Talk:Brace expansion

From Rosetta Code
Revision as of 11:31, 26 January 2014 by rosettacode>Smls (fix typos)

Task is ready for accepting solutions!

As far as I'm concerned, the task description is stable. Feel free to add solutions for other languages, and if you have any problems with the task then drop a line here! --Smls (talk) 17:49, 25 January 2014 (UTC)

There appears to be a bug in the task. Your third test case should have backslashes on the comma by the "always leave in the backslash" rule. See the Perl 6 output. --TimToady (talk) 02:02, 26 January 2014 (UTC)
I edited the task to add the backslashes, after verifying that the Perl code actually does include the backslashes before comma. --TimToady (talk) 02:53, 26 January 2014 (UTC)
Oops, sorry about that, I verified the Perl function using a script that automatically tested it against a local copy of the test cases (and a bunch more), where I did add the backslashes. Thanks for fixing the test case here. --Smls (talk) 10:16, 26 January 2014 (UTC)
Also, with the toy output, it's not at all clear that the current Perl or Python implementations are doing this according to spec. The Perl code claims to follow the spec, but the spec is missing backslashes on the commas. The Python code talks about barfing on code that the specification says it should accept. Maybe we should require a bit more rigor in proving solutions actually pass the spec for backslashed and not-really-meta characters. --TimToady (talk) 02:22, 26 January 2014 (UTC)
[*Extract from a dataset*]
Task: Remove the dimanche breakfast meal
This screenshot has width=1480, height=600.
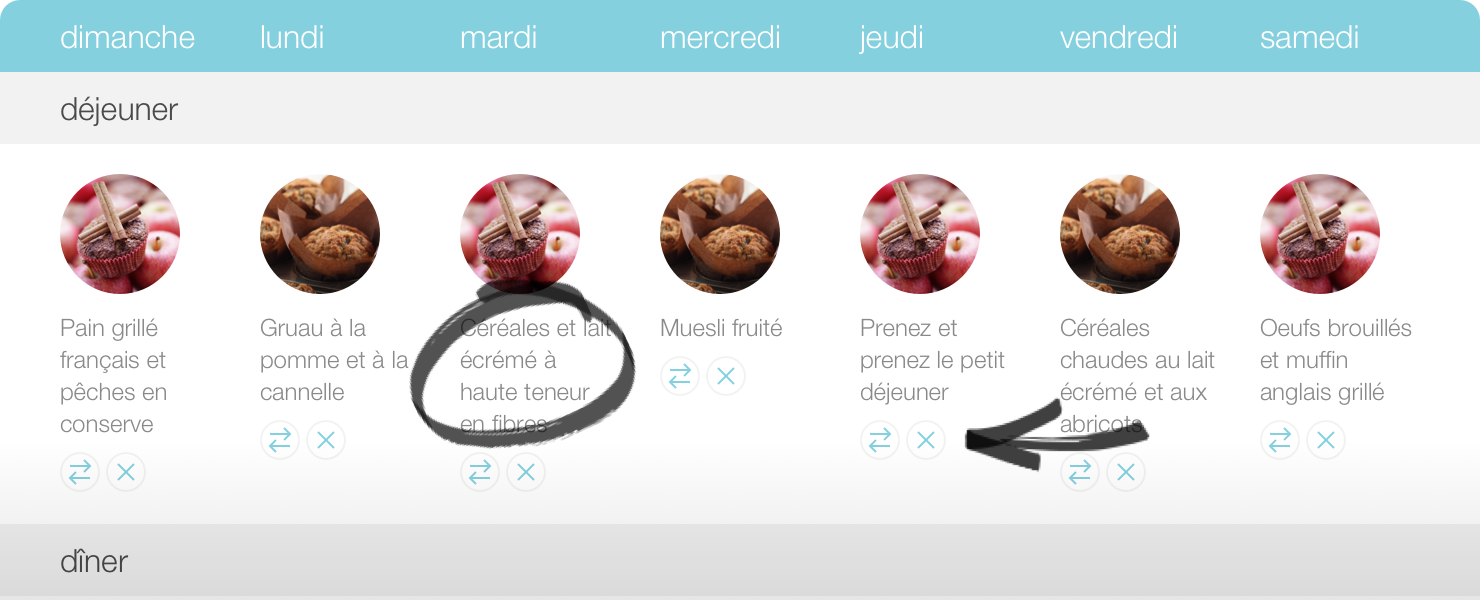Action: click(x=126, y=472)
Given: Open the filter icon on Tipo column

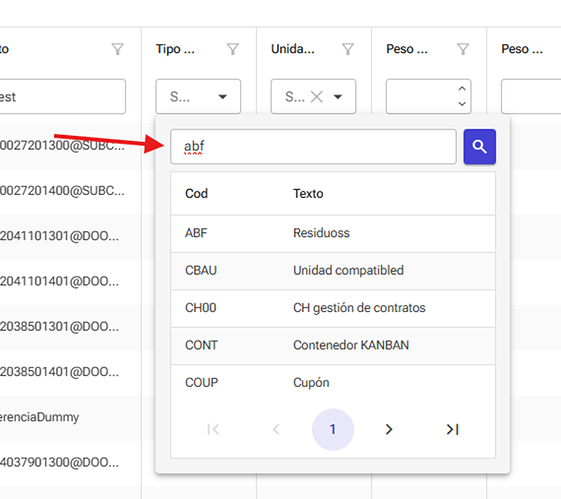Looking at the screenshot, I should pyautogui.click(x=233, y=49).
Regarding the python code: the commas not in bracers can be parsed as literal chars, but the unmatched bracers as specified by task is not workable. How do you parse "{a,{b,c}" ? As "{a", "b", "c", or as "a", "{b", "c"? Same for closing bracers. This is not just a problem with descending parsers, it's simply ambiguous and counterintuitive, so best treated as a syntax error IMO. The part of spec about "{a}" parsed literally is also not done in python, which can take some workaround but is again not intuitive. --Ledrug (talk) 02:37, 26 January 2014 (UTC)
I understand that Python culture tends more toward throwing an exception if in doubt, but I think the intent of the task was to emulate the shell's notion of how to do this, hence the failsoft aspects, which are pretty easy to do with a decent backtracking engine. It's certainly straighforward in the Perl 6 solution, once I figured out the top level parses with slightly different rules than sublevels do. And it was certainly specced how it was supposed to treat weird characters. --TimToady (talk) 02:49, 26 January 2014 (UTC)
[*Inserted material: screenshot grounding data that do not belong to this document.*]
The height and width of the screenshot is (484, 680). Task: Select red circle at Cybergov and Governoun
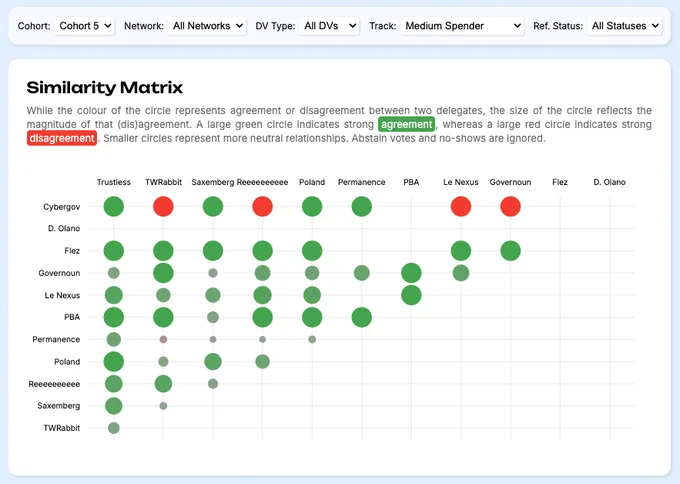pyautogui.click(x=510, y=207)
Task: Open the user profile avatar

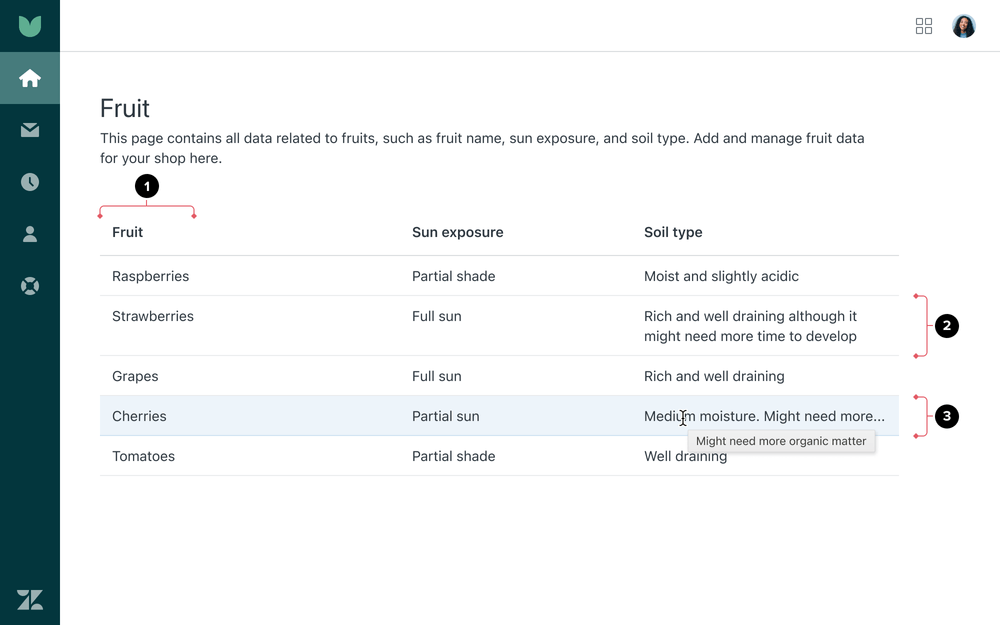Action: pyautogui.click(x=963, y=26)
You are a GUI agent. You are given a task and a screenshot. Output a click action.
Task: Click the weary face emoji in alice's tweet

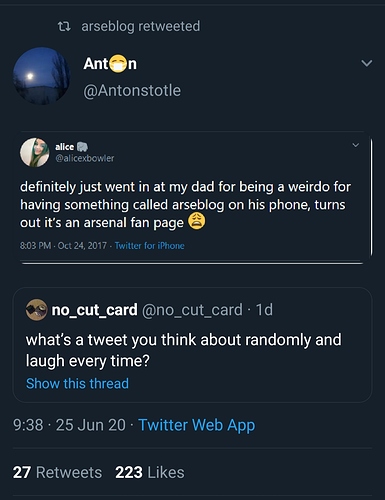[x=197, y=222]
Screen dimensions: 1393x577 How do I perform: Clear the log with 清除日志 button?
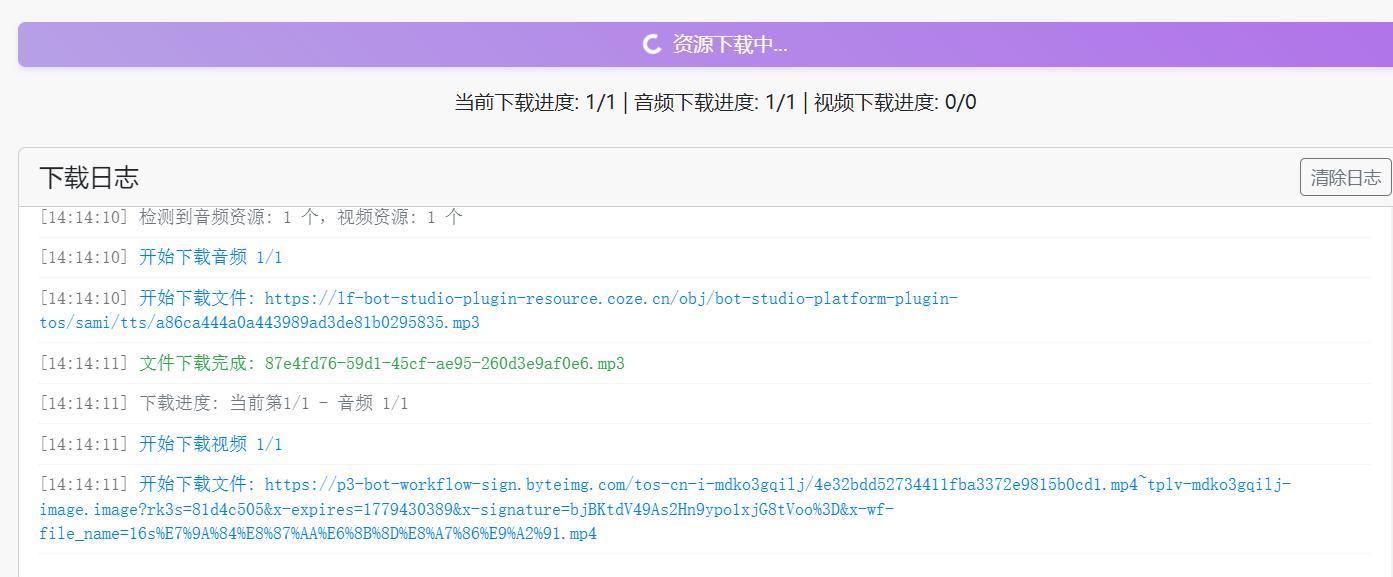point(1345,177)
Well, I'm not really with the python culture, but that's not important. I can see why the spec is setup this way, but the fact remains that the rule about unmatched bracers is underdefined. The spec should say which bracers would be considered extra for consistency across implementations. I'll withdraw the python code for now since it does fail to follow other rules, while the task hopefully can get some clarification. --Ledrug (talk) 03:19, 26 January 2014 (UTC)
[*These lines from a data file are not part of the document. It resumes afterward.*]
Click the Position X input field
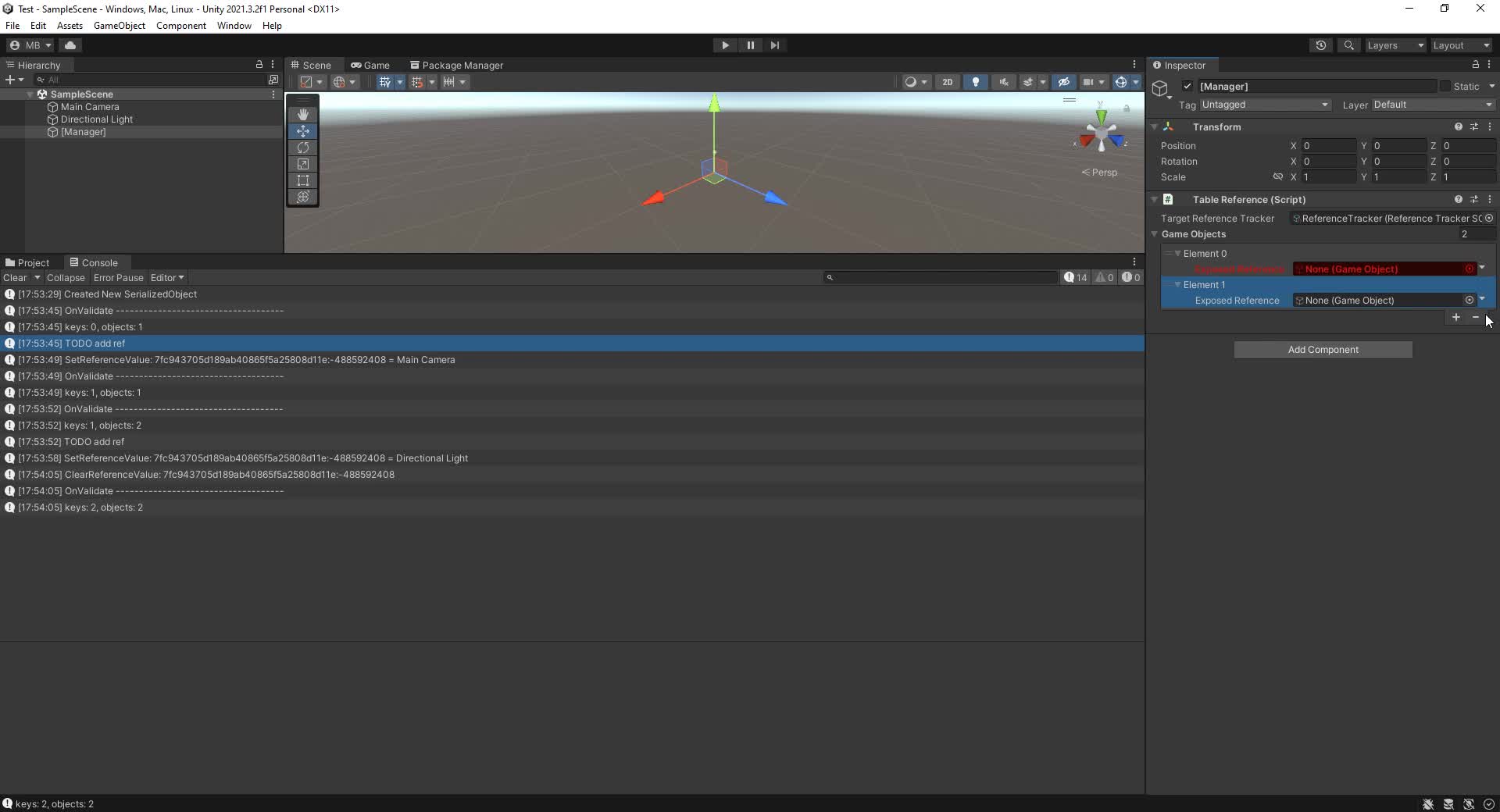1500x812 pixels. (1328, 146)
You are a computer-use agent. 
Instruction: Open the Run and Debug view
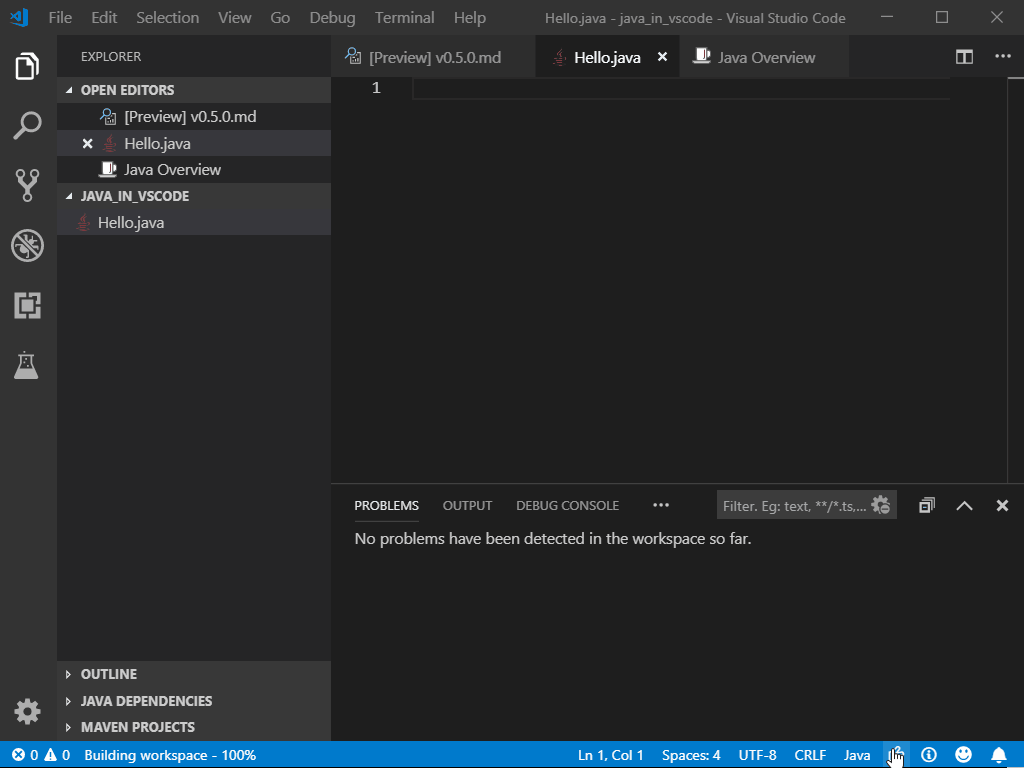point(27,245)
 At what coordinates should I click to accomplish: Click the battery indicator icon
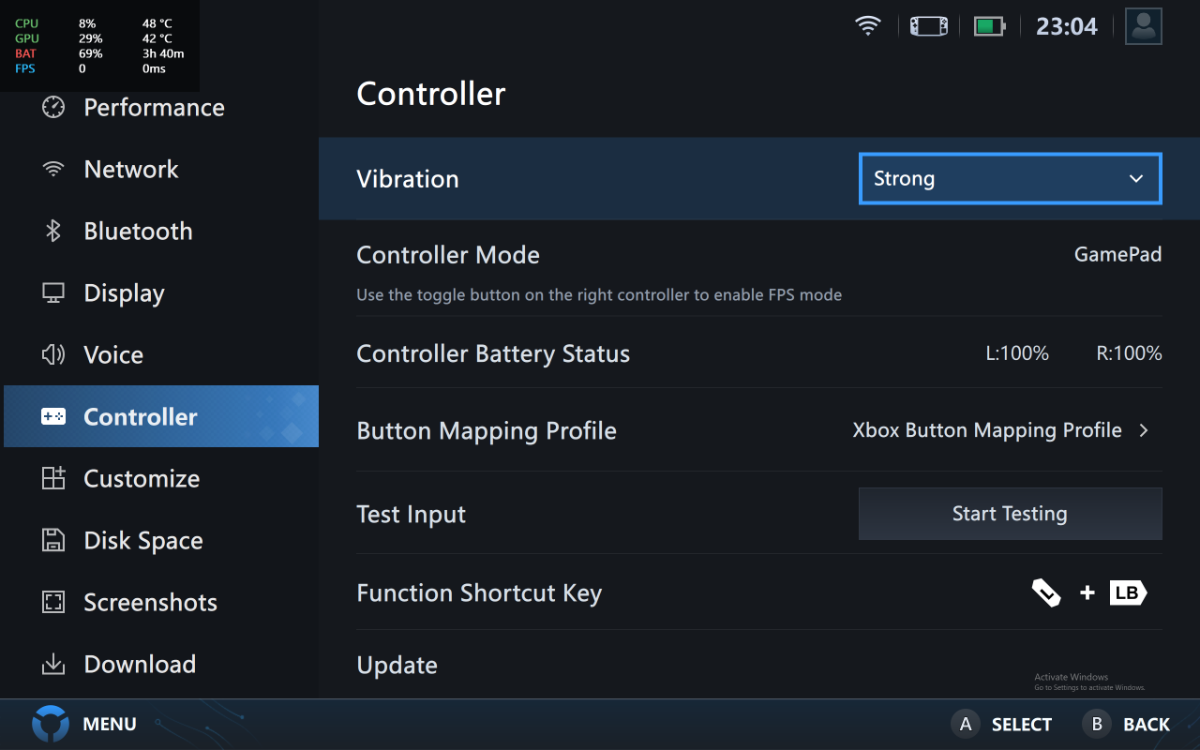pyautogui.click(x=989, y=27)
Another thing, what's supposed to happen when the string ends with an extra "\"? --Ledrug (talk) 03:29, 26 January 2014 (UTC)
I've attempted to clarify what to do in the case of ambiguity; in general, the closest brace that makes sense in context is used. I suppose a backslash at the end of the string should just be taken as a literal. --TimToady (talk) 04:00, 26 January 2014 (UTC)
Yeah, I thought the "closest brace" disambiguation was implied by "} closes the last opened alternation group " and all the talk about "balanced" brace pairs, but it's a good thing you added a more explicit clarification. As for it being "counterintuitive", well, it's how my shell (zsh) handles unbalanced braces, so at least to me it's intuitive... :) --Smls (talk) 10:16, 26 January 2014 (UTC)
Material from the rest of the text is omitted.